Tokyo---China, Japan and South Korea will this week hold the first meeting of their foreign ministers for three years, Tokyo said Tuesday, the latest sign of a gradual thaw in East Asian relations.
The three men will meet in Seoul on Saturday, a Japanese foreign ministry official said.
"Cooperation among the three countries is important for Japan and we naturally hope this foreign ministers' meeting will lead to a summit in the future," the official said.
He added no date had been set yet for a three-way summit.
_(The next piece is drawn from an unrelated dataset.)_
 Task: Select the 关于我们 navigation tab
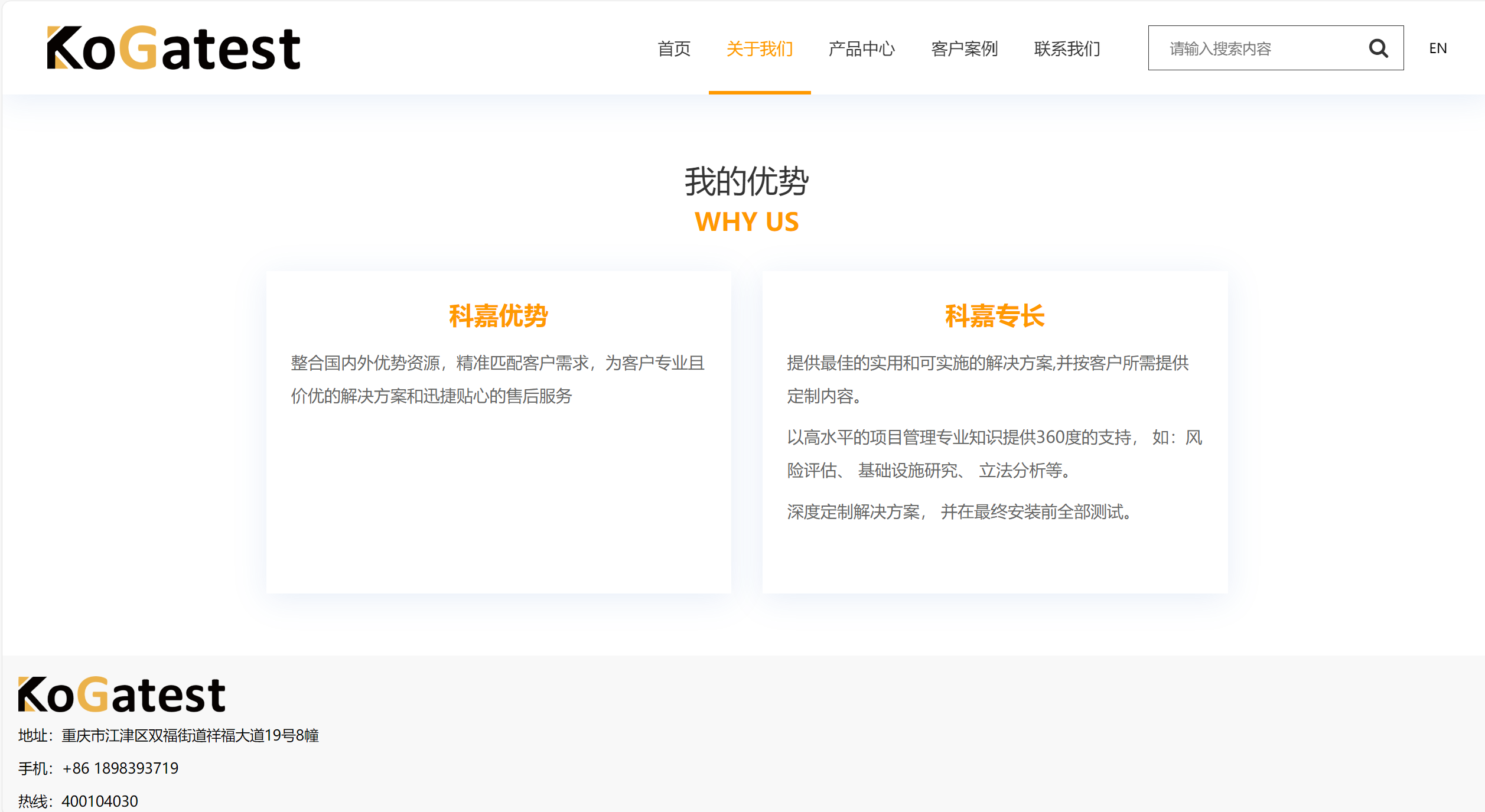[x=760, y=48]
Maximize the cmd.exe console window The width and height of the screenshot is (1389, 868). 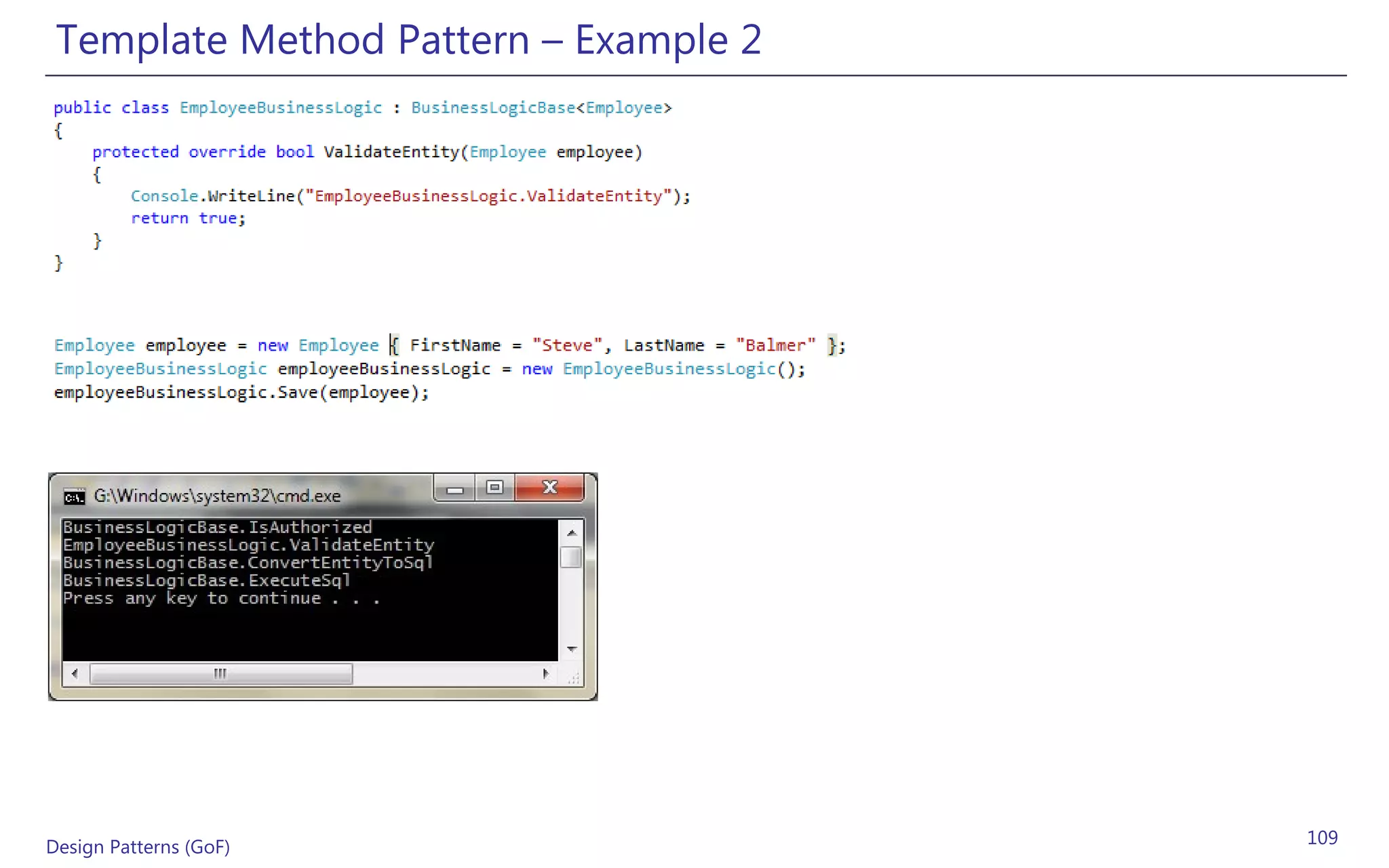[x=495, y=488]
Leaders from the three countries last met in May 2012.
The upcoming Seoul meeting will be the first among foreign ministers of the three countries since April 2012.
While relations between China and South Korea are strong, both have strained ties with Japan, chiefly because of historical and territorial disputes.
Japan and China have long been at odds over the sovereignty of uninhabited islands in the East China Sea, which Japan administers and calls the Senkakus, but which China claims as the Diaoyus.
Relations soured further in 2012 when the Japanese government angered China by nationalising some of the islands.
Since then, Tokyo and Beijing have routinely clashed over the issue, with official Chinese ships and aircraft regularly testing Japanese forces.
Japanese Prime Minister Shinzo Abe and Chinese President Xi staged a frosty handshake on the sidelines of the Asia-Pacific Economic Cooperation forum in November, but ties remain under pressure.
South Korean President Park Geun-Hye has held two summits with Xi Jinping, but only sat down with Abe at a three-way summit under pressure from Washington.
Seoul-Tokyo ties have always been problematic, given the bitter legacy of Japan's 1910-45 rule over the Korean peninsula.
As well as a dispute over some South Korea-controlled islets, Seoul feels Tokyo has yet to fully atone for the excesses of its colonial rule and the forced recruitment of South Korean women to wartime military brothels.
The friction is a source of irritation for Washington, which would rather its two key regional allies could bury the hatchet and instead focus on forming a united front against an increasingly assertive China.
US Assistant Secretary of State Daniel Russel, in Seoul Tuesday, said relationship difficulties needed to be ironed out for the good of everyone.
"We will work to support the improvement in bilateral relations between Japan and Korea," Russel said, adding that the US was friends with both nations.
"Tension between those two friends constitutes a strategic liability to all of us," he said.
He also urged the Asian players to deal with the "legacy of history in a way that creates progress for the 21st century".